Cajun Seafood Pot Pie

Emily Parker
This spicy, creamy Cajun Seafood Pot Pie is filled with shrimp, crab, and crawfish in a rich roux, wrapped in flaky pie crust. Southern comfort at its best!
Prep Time 25 minutes
Cook Time 40 minutes
Total Time 1 hour 5 minutes
Servings 6
Calories 480 kcal

Ingredients
  

  • 1 lb mixed seafood shrimp, crab, crawfish, peeled and cleaned
  • 1 cup diced onions
  • ½ cup diced celery
  • ½ cup diced bell peppers
  • 2 cloves garlic minced
  • ¼ cup butter
  • ¼ cup all-purpose flour
  • 1 cup seafood stock
  • ½ cup heavy cream
  • 2 tablespoon Cajun seasoning
  • 1 package pie crust 2 crusts

Instructions
 

  • Preheat oven to 375°F (190°C).
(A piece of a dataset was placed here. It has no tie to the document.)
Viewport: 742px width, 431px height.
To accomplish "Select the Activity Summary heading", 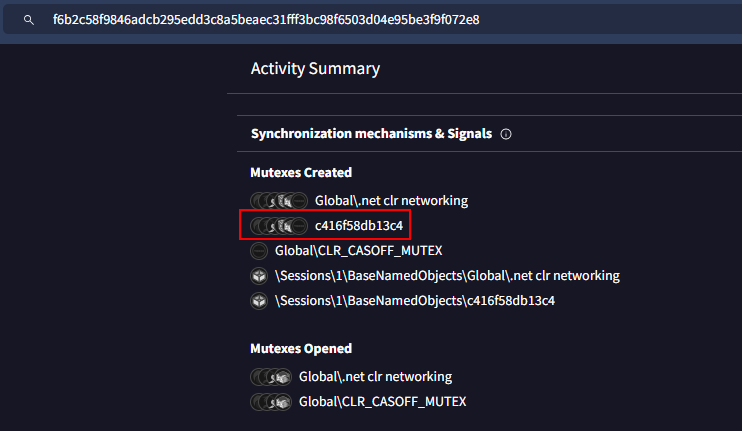I will pos(315,69).
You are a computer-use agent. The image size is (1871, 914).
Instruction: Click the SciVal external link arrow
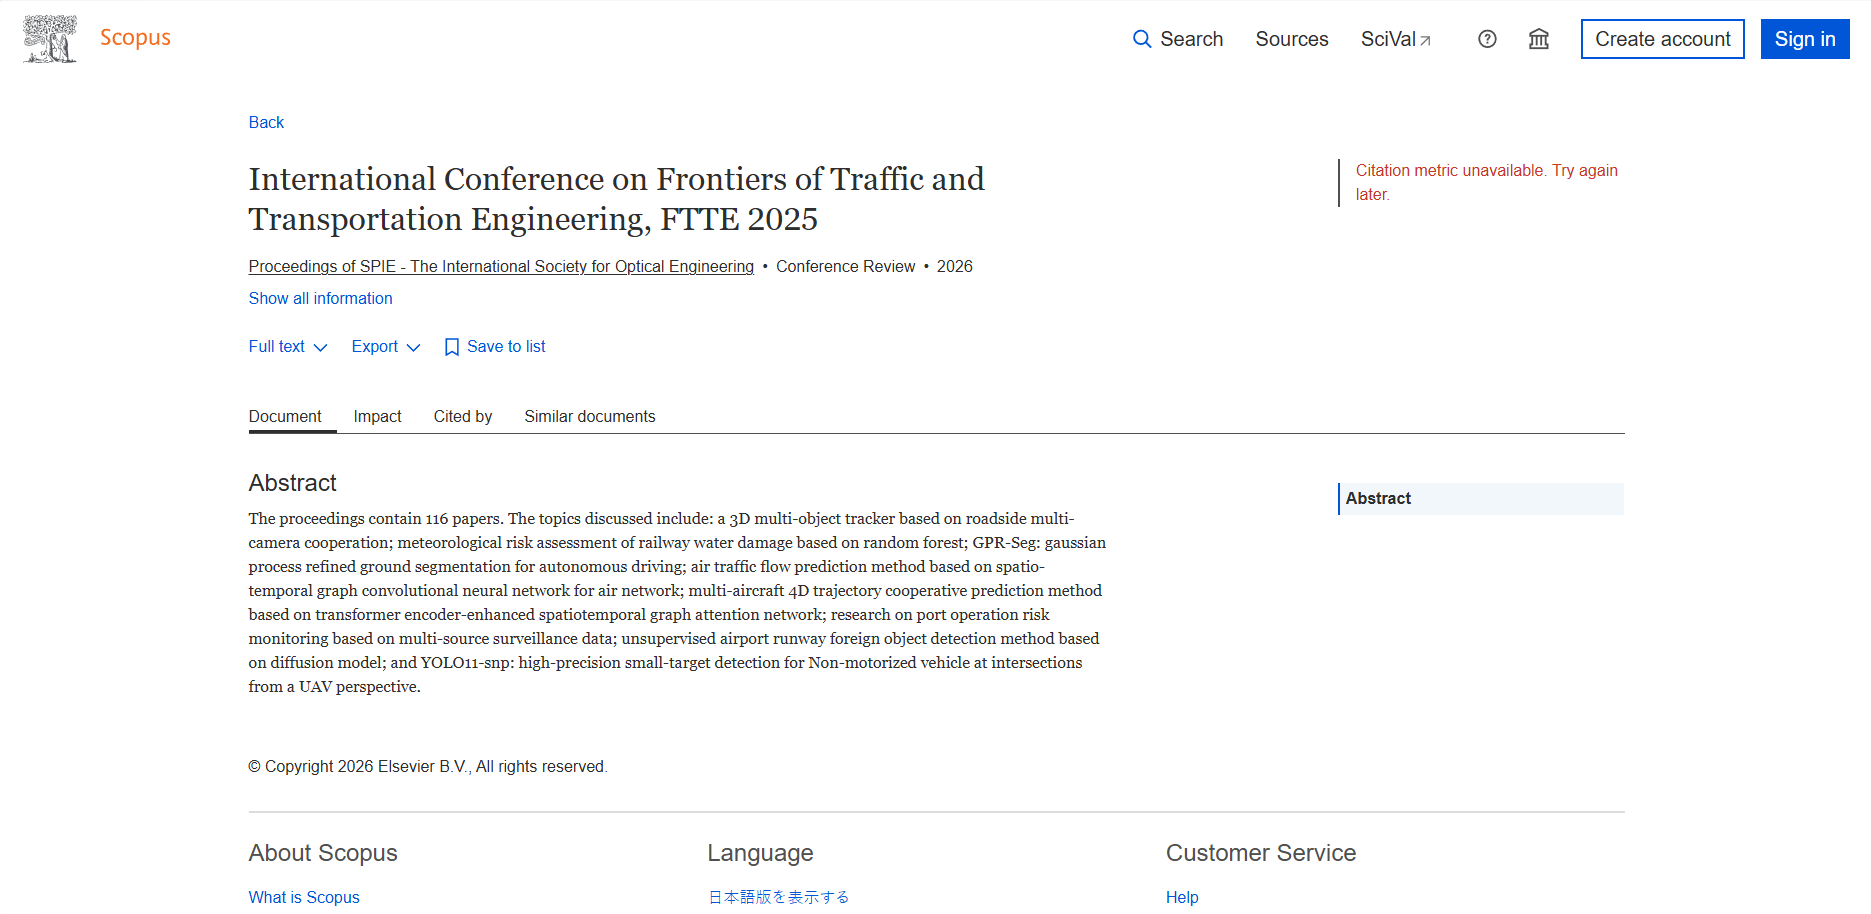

Grease a 9-inch pie dish.
  • Sauté onions, celery, and bell peppers in butter for 5–8 minutes. Add garlic and cook 1–2 minutes more.
  • Stir in flour and cook 2–3 minutes to form a roux.
  • Slowly whisk in seafood stock and cream. Simmer until thickened.
  • Add Cajun seasoning and seafood. Cook gently for 3–5 minutes. Let cool slightly.
  • Line pie dish with one crust, fill with seafood mixture, and top with second crust. Seal and vent.
  • Brush with egg wash if desired. Bake 30–40 minutes until golden. Let rest 10 minutes before serving.